AI Chatbot Terms > 3 min read

Sentiment Analysis: How It Works and Why Chatbots Use It

Sentiment analysis classifies text as positive, negative, or neutral using NLP. Learn how it works and how AI chatbots use it to route conversations.

More about Sentiment Analysis

Sentiment analysis, also called opinion mining, is a natural language processing technique that classifies a piece of text according to the attitude it expresses. In its simplest form, the output is positive, negative, or neutral. More advanced systems identify specific emotions like frustration, satisfaction, or confusion, and can even pinpoint the aspect being discussed, for example "pricing" or "onboarding".

The technique is used everywhere text data gets produced at scale: customer support tickets, product reviews, social media mentions, survey responses, and increasingly, live chatbot conversations.

How Sentiment Analysis Works

There are three families of approach, roughly in order of how modern they are:

  • Lexicon-based: scores words against a dictionary of positive and negative terms. Fast, explainable, and terrible at sarcasm.
  • Classical machine learning: uses models like logistic regression or SVMs over bag-of-words or TF-IDF features. Still common for simple classification tasks.
  • Deep learning and LLMs: uses transformer models, often fine-tuned on labelled sentiment data, or a large language model prompted directly. These handle sarcasm, idioms, and context far better than earlier approaches.

Most production systems today use either a lightweight fine-tuned transformer for cost reasons, or call out to an LLM for harder, nuanced cases.

Why Chatbots Use Sentiment Analysis

An AI chatbot that does not track sentiment is flying blind. The same customer question can come with wildly different emotional charge: "how do I cancel?" asked calmly is a retention opportunity; the same question with three angry messages in front of it is a churn risk. Sentiment analysis lets the chatbot and the team behind it respond appropriately:

  • Real-time routing: angry or confused users get handed off to a human faster.
  • Tone adjustment: the bot can soften its reply when it detects frustration, rather than pasting a canned answer.
  • Prioritisation: support queues can sort tickets by urgency and sentiment rather than just timestamp.
  • Feedback loops: aggregating sentiment across conversations reveals which product areas cause friction.

SiteSpeak's chat widget captures full conversation transcripts so teams can run sentiment analysis on their own data, spot where the AI assistant is failing, and improve the underlying knowledge base.

Limitations and Pitfalls

Sentiment analysis is harder than it looks:

  • Sarcasm and irony: "great, another broken link" reads positive to a lexicon model but is clearly negative.
  • Mixed sentiment: "the product is amazing but the price is a joke" has both. Aspect-based sentiment analysis addresses this but costs more to implement.
  • Domain drift: a model trained on movie reviews will misread SaaS support language. Fine-tuning on your own data fixes this.
  • Language and culture: politeness conventions vary. Japanese customers will often phrase frustration far more mildly than American ones, which skews any model trained on English-only data.
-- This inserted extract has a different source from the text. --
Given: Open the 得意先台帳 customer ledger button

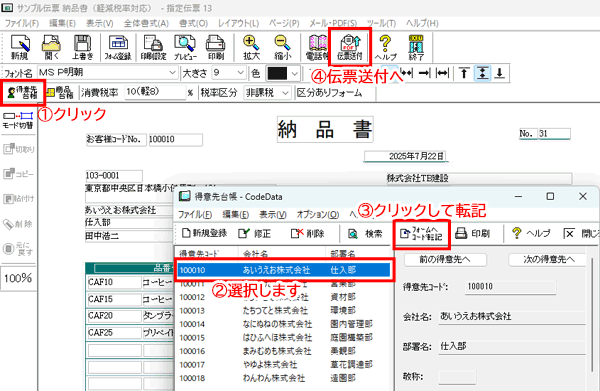Looking at the screenshot, I should click(x=23, y=93).
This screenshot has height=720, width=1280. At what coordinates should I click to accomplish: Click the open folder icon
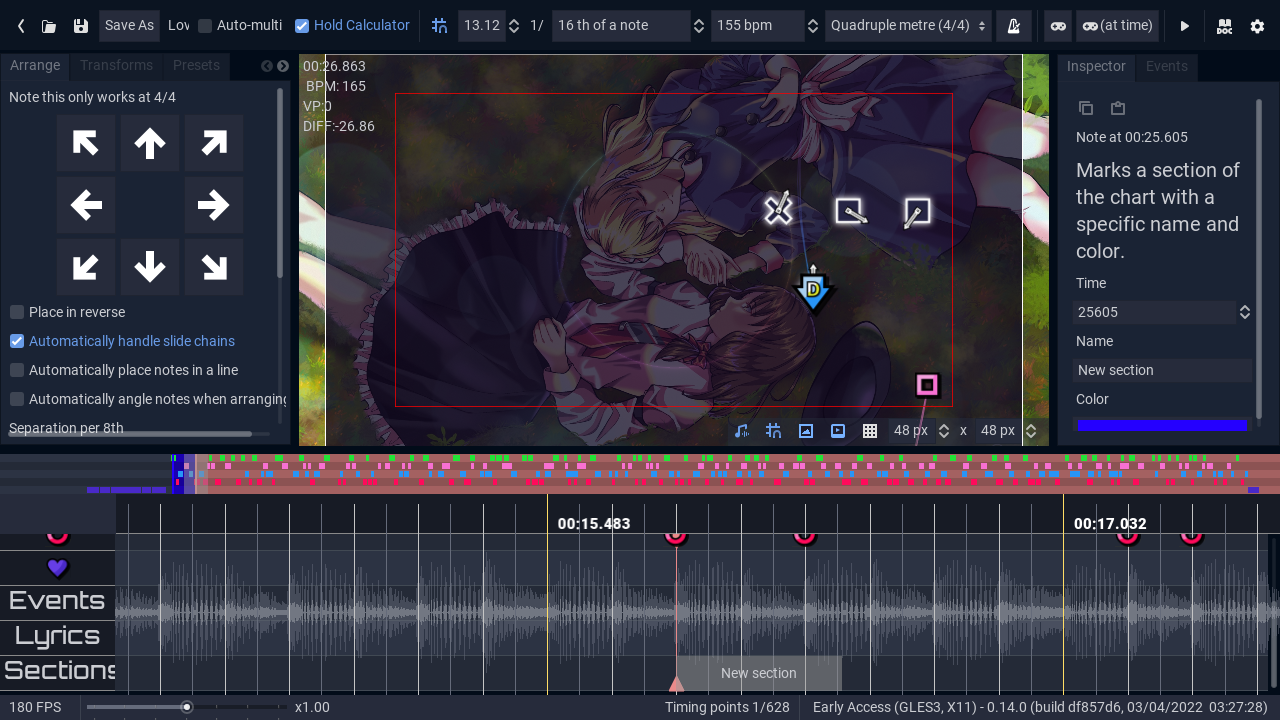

Teams that rely on sentiment analysis for business decisions usually validate it against a labelled sample of their own conversations before trusting the numbers.

Sentiment Analysis vs. Intent Classification

The two are related but distinct. Intent classification answers what does the user want (cancel, upgrade, ask a question). Sentiment analysis answers how do they feel about it. Most serious chatbot setups run both on every incoming message, then use the combination to decide the next action.

Frequently Asked Questions

Modern transformer-based models hit 85 to 92% accuracy on general-purpose benchmarks, dropping to 70 to 80% on noisy real-world text with sarcasm and mixed opinions. Fine-tuning on your own domain data usually adds 5 to 10 points. Accuracy also depends on granularity: positive/negative/neutral is easy, classifying a specific emotion like "confusion" is much harder.

Yes, and most production chatbots now do this. A lightweight sentiment model or an LLM prompt scores each message, and if frustration crosses a threshold the system triggers a softer tone, offers to escalate to a human-in-the-loop handoff, or surfaces the conversation to a team lead. The hard part is tuning the threshold so you are not escalating every mildly terse message.

Sentiment analysis measures emotional tone. Intent classification identifies what the user is trying to do. A message like "I cannot believe your billing page is broken again" has an intent (report a bug) and a sentiment (negative, frustrated). A well-designed chatbot uses both signals: intent decides the action, sentiment decides the style and urgency.